::: FUENTE

Las minorías, lo políticamente correcto y los linchamientos

Todavía debe estar presente en la memoria reciente de la opinión pública un hecho acaecido hace un tiempo en la capital, cuando el decano de la Facultad de Ciencias Económicas de la Universidad de la República difundió una foto –con una leyenda en la que acusó de “discriminación” intolerable– de un cartel escrito en inglés en el exterior de una casa de comidas que rezaba “no dogs or mexicans allowed” (no se admiten perros o mejicanos, en inglés). De inmediato, hordas de twitteros y usuarios de otras redes sociales salieron como impulsados por un resorte detrás del jerarca a condenar este acto, convocar a boicotear el comercio y buscar la forma de sancionarlo explícitamente por la ciudadanía, pero especialmente con todo el peso posible desde el Estado.
Ni lerda ni perezosa, la Intendencia capitalina dispuso una inspección relámpago buscando cuál norma municipal podría estar violando este comercio, para hacerle saber a los dueños del restaurante –un norteamericano y una uruguaya– que en nuestro país no se toleran tales prácticas, y que tenemos “comisarios” éticos, que entre otros desvelos está el controlar que no seamos racistas, por lo menos cuando otros nos miran, aunque íntimamente cada uno pueda actuar así mucho más seguido de lo que se presuma.
Resulta que tal “discriminación” era parte de una broma u ocurrencia –podrá compartirse o no el gusto– del propietario, con base en una película de Quentin Tarantino –algo así como “Los detestables ocho”, en su traducción del título en inglés– en la que en una posada del lejano oeste se había colocado el cartel “No mexicans or dogs allowed” y luego el dueño dejó entrar perros, pero no mexicanos.

::::::
::: LISTADO

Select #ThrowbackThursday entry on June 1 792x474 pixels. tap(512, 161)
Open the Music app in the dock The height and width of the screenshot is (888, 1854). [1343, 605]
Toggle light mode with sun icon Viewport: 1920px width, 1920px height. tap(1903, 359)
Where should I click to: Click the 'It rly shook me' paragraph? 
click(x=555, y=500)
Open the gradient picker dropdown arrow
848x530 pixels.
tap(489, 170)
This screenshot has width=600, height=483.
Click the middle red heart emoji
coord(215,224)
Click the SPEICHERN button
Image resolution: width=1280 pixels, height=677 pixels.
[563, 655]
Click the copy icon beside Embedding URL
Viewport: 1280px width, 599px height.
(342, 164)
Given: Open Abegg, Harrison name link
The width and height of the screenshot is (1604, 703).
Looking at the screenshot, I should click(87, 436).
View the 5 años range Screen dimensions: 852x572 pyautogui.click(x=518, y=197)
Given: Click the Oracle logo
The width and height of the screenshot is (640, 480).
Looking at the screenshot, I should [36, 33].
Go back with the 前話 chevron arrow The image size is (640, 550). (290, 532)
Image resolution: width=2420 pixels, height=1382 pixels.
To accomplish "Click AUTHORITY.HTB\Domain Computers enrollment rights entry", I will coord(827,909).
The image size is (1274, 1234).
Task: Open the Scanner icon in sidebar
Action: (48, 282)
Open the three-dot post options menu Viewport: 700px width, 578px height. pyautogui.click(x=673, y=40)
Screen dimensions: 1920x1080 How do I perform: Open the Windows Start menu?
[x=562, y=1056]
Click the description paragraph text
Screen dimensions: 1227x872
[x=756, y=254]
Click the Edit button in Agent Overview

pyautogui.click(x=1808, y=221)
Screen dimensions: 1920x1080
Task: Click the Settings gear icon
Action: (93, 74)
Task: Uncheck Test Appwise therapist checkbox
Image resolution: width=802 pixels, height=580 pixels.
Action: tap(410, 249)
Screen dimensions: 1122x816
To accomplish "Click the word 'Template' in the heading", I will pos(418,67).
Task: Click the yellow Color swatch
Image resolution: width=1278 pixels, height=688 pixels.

::::::

CONSIGNA 1
Copia del artículo sobre lo políticamente correcto, tal cual, todo lo que va desde "Resulta que tal" hasta "pero no mexicanos.".
CONSIGNA 2
Convierte en una lista JSON de cadenas todo lo que va desde el comienzo de los registros hasta la línea que contiene "Looking at the screenshot, I should [36, 33].", con una cadena por línea y sin las líneas en blanco.
El texto y los registros no tienen relación entre sí.

RESPUESTA 1
Resulta que tal “discriminación” era parte de una broma u ocurrencia –podrá compartirse o no el gusto– del propietario, con base en una película de Quentin Tarantino –algo así como “Los detestables ocho”, en su traducción del título en inglés– en la que en una posada del lejano oeste se había colocado el cartel “No mexicans or dogs allowed” y luego el dueño dejó entrar perros, pero no mexicanos.

RESPUESTA 2
[
  "Select #ThrowbackThursday entry on June 1 792x474 pixels. tap(512, 161)",
  "Open the Music app in the dock The height and width of the screenshot is (888, 1854). [1343, 605]",
  "Toggle light mode with sun icon Viewport: 1920px width, 1920px height. tap(1903, 359)",
  "Where should I click to: Click the 'It rly shook me' paragraph? ",
  "click(x=555, y=500)",
  "Open the gradient picker dropdown arrow",
  "848x530 pixels.",
  "tap(489, 170)",
  "This screenshot has width=600, height=483.",
  "Click the middle red heart emoji",
  "coord(215,224)",
  "Click the SPEICHERN button",
  "Image resolution: width=1280 pixels, height=677 pixels.",
  "[563, 655]",
  "Click the copy icon beside Embedding URL",
  "Viewport: 1280px width, 599px height.",
  "(342, 164)",
  "Given: Open Abegg, Harrison name link",
  "The width and height of the screenshot is (1604, 703).",
  "Looking at the screenshot, I should click(87, 436).",
  "View the 5 años range Screen dimensions: 852x572 pyautogui.click(x=518, y=197)",
  "Given: Click the Oracle logo",
  "The width and height of the screenshot is (640, 480).",
  "Looking at the screenshot, I should [36, 33]."
]